「将来、何になりたい?」のリスク
若者にとって、将来はとても見えにくい不確定なものです。そんな彼らに大人たちは「将来は何になりたいの?」と気軽に問いかけたりします。
「問い」というのは、しばしば「答え」を狭める効果があります。「何が食べたいの?」と尋ねれば、それは食事をすることが前提になっています。
「将来何になりたいか」を問われ続けた若者は、将来を職業名で考えることを刷り込まれます。その結果、「声優」「小説家」「ゲームクリエイター」「アイドル」「配信者」など、ふだんから趣味・娯楽を通じて馴染みのある職業が浮かびやすくなります。
なぜなら、まだ働いたことのない若者は、職業そのものをよく知りません。知ったところで、良いイメージを持てるかどうかは別問題です。若者が、「何になりたいか」と問われ、そのとき持っている情報の中で、興味をそそる職業、関心を持ち続けられる職業、憧れの職業を口にしたとしても、おかしなことではありません。
しかし、問題はその職業が、「就くと自己実現が果たされる」かのような、「約束の地」と化してしまうことです。多くの若者が憧れ、目指しやすい職業は、当然のように競争率が高く、成功するのはピラミッドの頂点である一握りの人たちだけです。
実際に成功した人たちは、夢を持つ大切さ、諦めないこと、チャレンジ精神、その世界をこよなく愛することなどを素直に語ります。たしかに、それらが彼ら彼女らの成功にとって必要だったはずです。
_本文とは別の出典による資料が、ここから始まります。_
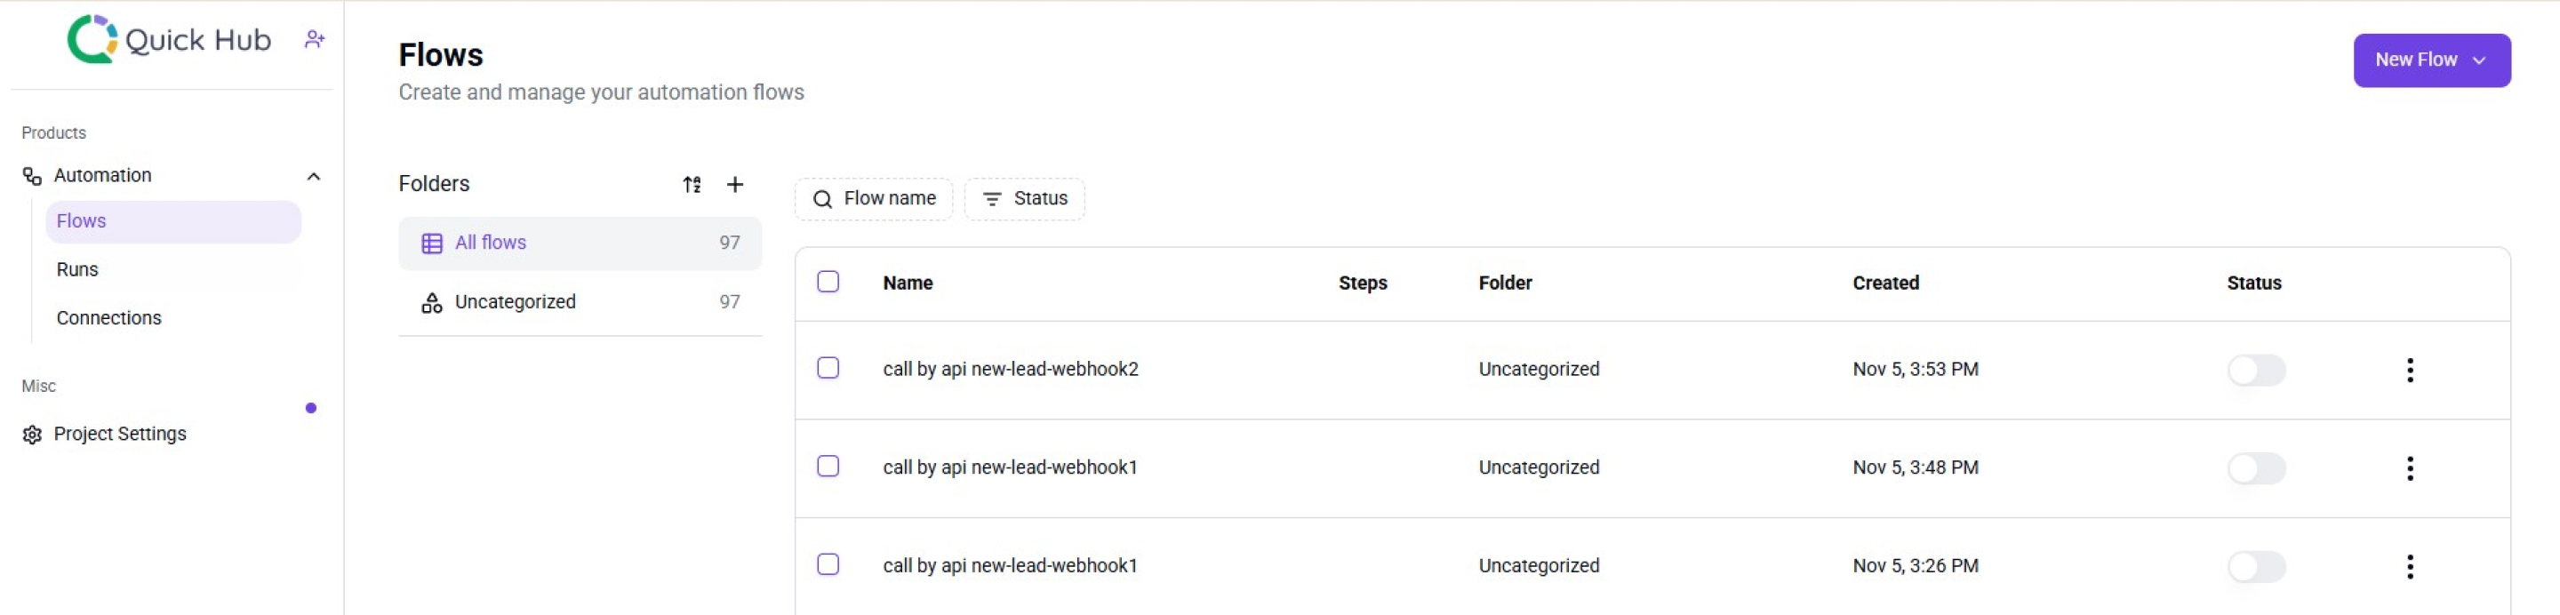Open Connections in the sidebar
The height and width of the screenshot is (615, 2560).
click(x=108, y=318)
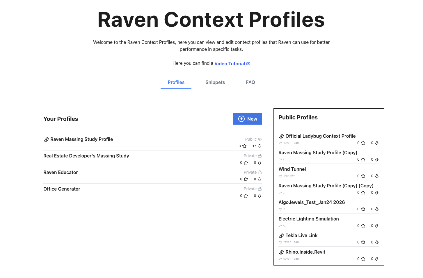Image resolution: width=423 pixels, height=278 pixels.
Task: Star the AlgoJewels_Test_Jan24 2026 profile
Action: [362, 209]
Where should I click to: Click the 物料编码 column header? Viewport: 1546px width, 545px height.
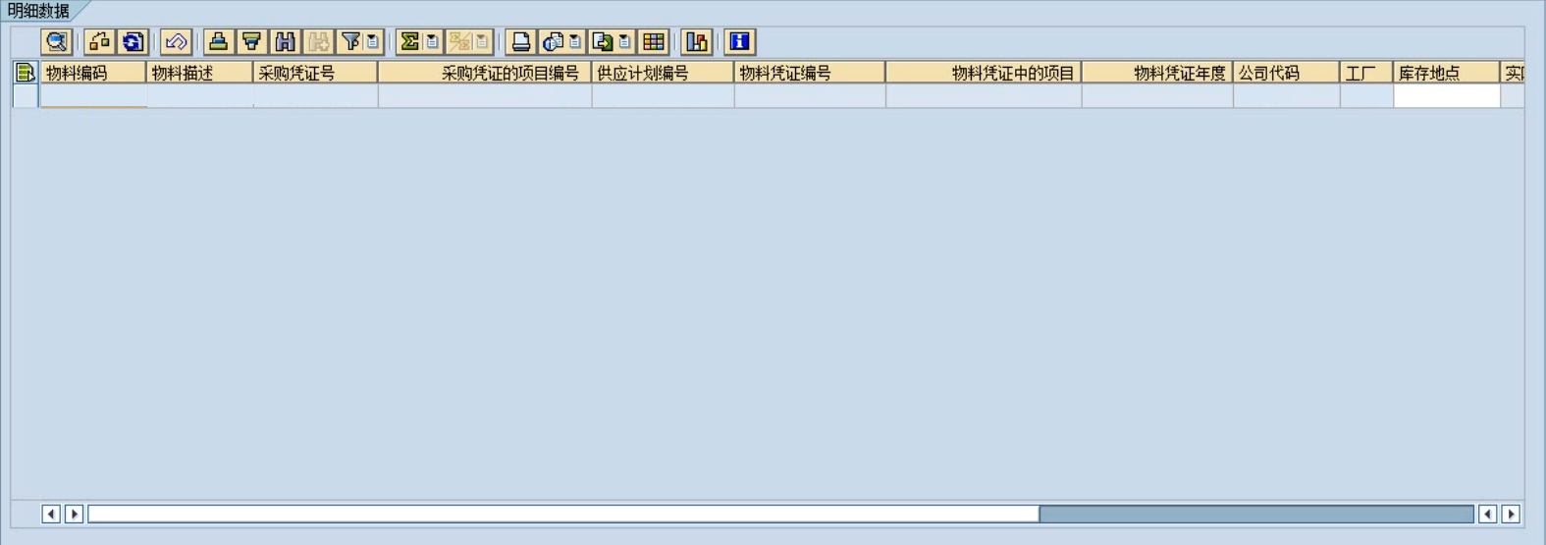(x=92, y=73)
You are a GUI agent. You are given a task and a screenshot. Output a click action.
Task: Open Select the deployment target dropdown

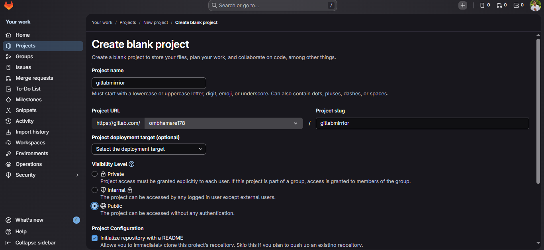tap(149, 149)
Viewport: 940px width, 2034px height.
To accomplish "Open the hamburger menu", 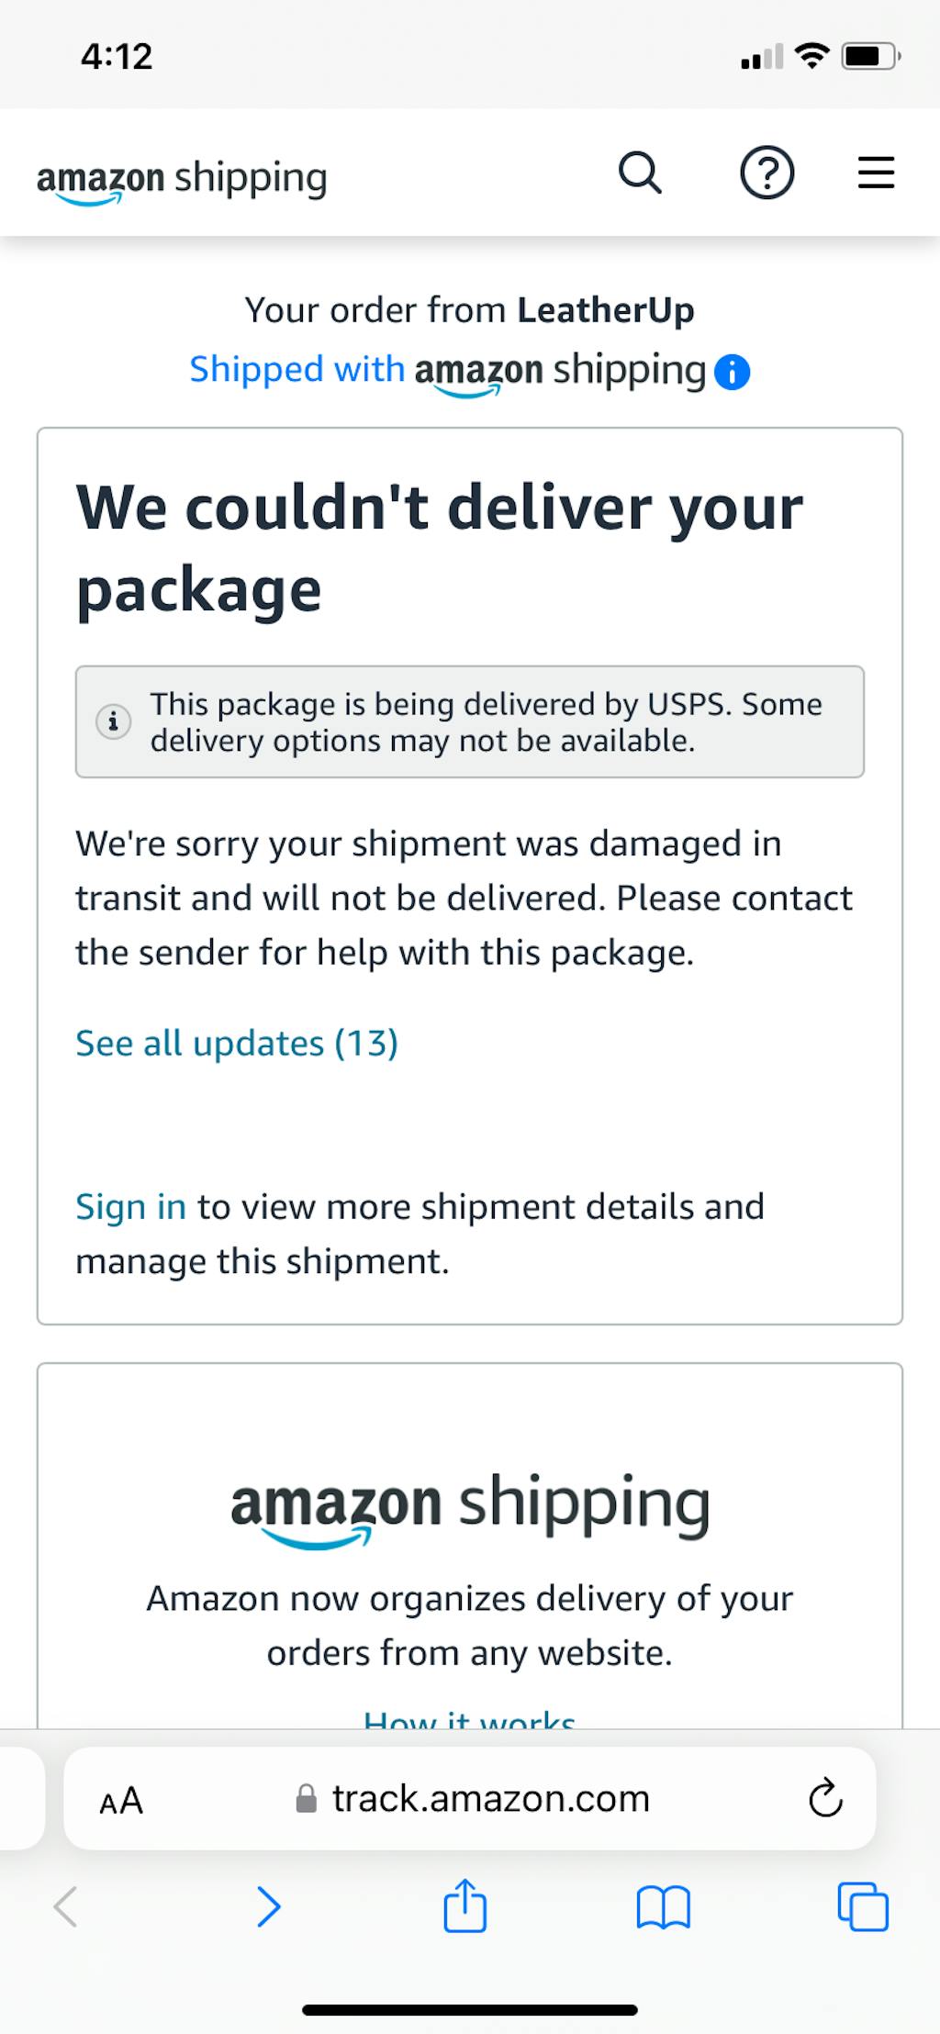I will (876, 173).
しかし、同じことをしたとて、成功する可能性はほんの僅かです。
私たちは、これまで多くの若者の進路をサポートをしてきました。競争率の高い職業分野を目指す人を応援してきたこともあります。親のみなさんも、「この子は、こうと決めたらそれしかないから」「夢を追いかけるのは良いことだから」「なれなかったとしても、目指す中で仲間に出会い、学びがあるだろうから」と、その進路を応援する人は少なからずいました。
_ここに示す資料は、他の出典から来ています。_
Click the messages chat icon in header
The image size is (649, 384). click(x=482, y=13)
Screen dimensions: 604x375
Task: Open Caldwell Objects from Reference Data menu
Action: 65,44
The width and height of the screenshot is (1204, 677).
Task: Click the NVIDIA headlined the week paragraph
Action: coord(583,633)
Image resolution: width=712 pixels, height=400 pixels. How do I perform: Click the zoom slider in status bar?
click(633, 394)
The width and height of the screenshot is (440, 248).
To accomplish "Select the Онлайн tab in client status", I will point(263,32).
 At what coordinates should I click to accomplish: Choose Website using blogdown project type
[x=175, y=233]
私たちがそのときに声掛けしてきたのは、「もし望んだとおりになれなかったとしても納得できるかが、実質的にその世界を目指す者の資格になっているのではないか」ということです。一生懸命目指したけど手が届かなかった。そのとき、目指した努力を否定したり、その職業を悪く言ったりするくらいなら、目指さない方がいいと考えるのです。
ひきこもり型不登校当事者の場合、就労というのは、非常に大きなハードル、大きな壁と言っても良いくらいのものであることが多いわけです。そのとき、職業選択は事実上、消去法になります。「できるだけ苦手なことを避ける」「意欲が持てなそうな分野を避ける」。それから「やりたい・やってみたい職業名」を思いうかべます。
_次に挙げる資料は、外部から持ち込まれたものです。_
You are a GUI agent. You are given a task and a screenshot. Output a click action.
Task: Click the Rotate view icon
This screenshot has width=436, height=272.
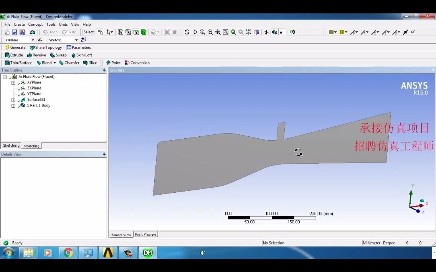pos(187,32)
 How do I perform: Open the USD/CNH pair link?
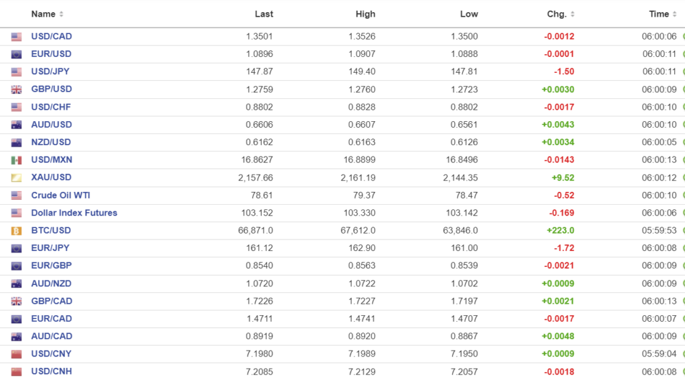52,371
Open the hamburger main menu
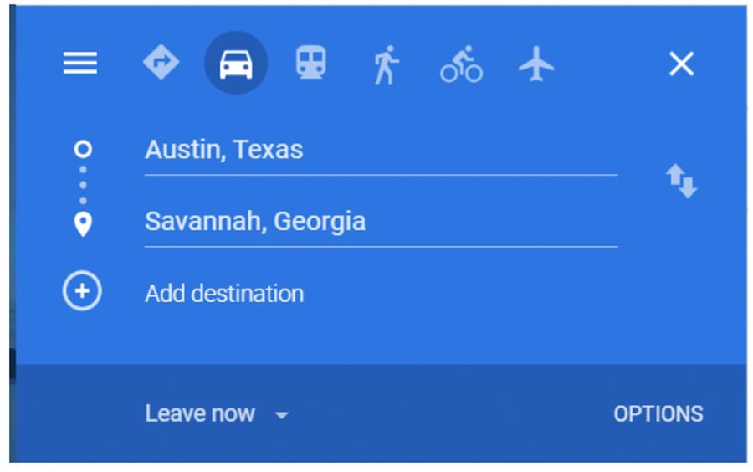753x472 pixels. pos(80,64)
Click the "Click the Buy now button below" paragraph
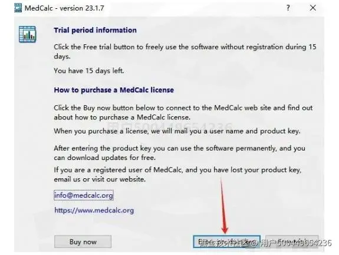Screen dimensions: 339x255 pos(183,113)
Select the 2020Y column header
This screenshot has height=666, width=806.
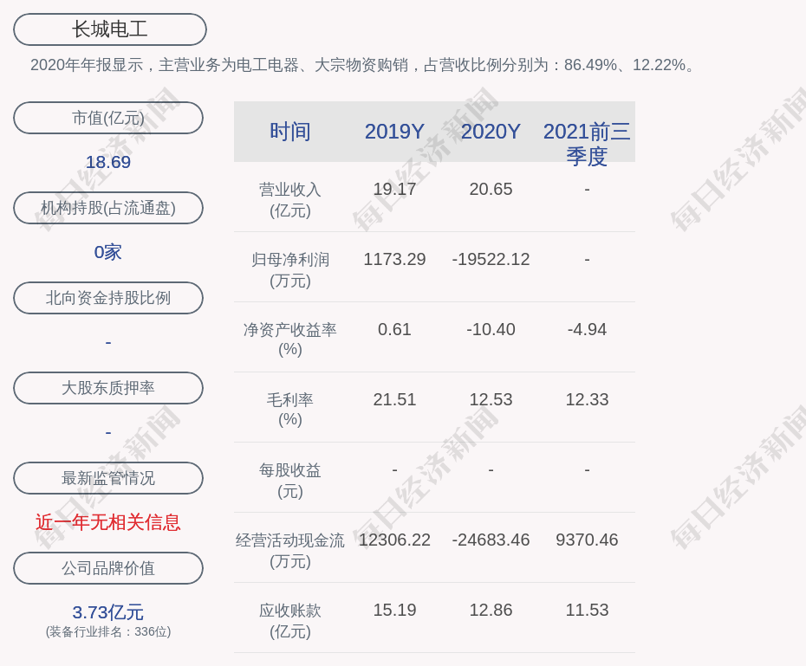click(491, 132)
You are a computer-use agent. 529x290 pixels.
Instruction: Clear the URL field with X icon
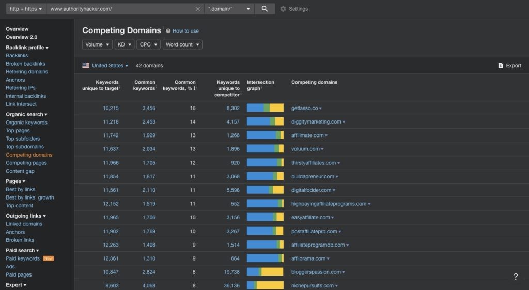(198, 9)
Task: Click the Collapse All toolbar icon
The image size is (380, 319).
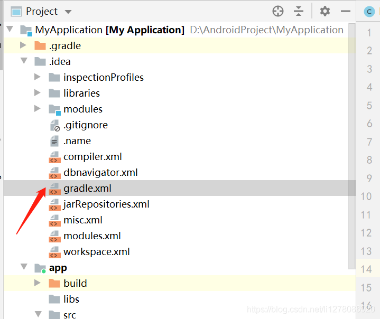Action: click(299, 11)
将来は「何になりたい?」と聞くより、「仕事に就くことについてどう思う?」「どうなりたい?」と聞くほうが答えやすいと思います。すると、素直に「できれば働きたくない」「人前で接客とか無理そう」「勉強していないし正社員は無理そう」などのネガティブなことや、「ブラック企業はいやだ」「怖い人がいないところがいい」「自信がもてるようなところなら」などと職業名に関係ない就労に関する希望を聞くことができやすいです。
昨今、魅力的な専門学校や各種学校の専門コースがたくさん用意されています。私たちは、本気でその職業を目指す若者たちには大変良いことだと思います。しかし、どこかで就労を恐れ、「他は全部やりたくないけど、これならば何とか」と賭けるような気持で目指す場合、入学後に「こんなはずじゃなかった!」となることも珍しいことではありません。
若者は、常に夢や具体的進路先を胸に抱いているわけではありません。むしろ、就労自体を恐れたり、不安がっている場合、そちらのほうに注目したほうが、結果的に就労しやすいと考えます。仕事は消費者として良いイメージを抱く職業名で選ぶだけでなく、「自分でもできそうだ」「ちゃんと必要とされる」「ストレスがあっても乗り越えていける」「成長を実感できる」といった側面から選ぶこともできるのです。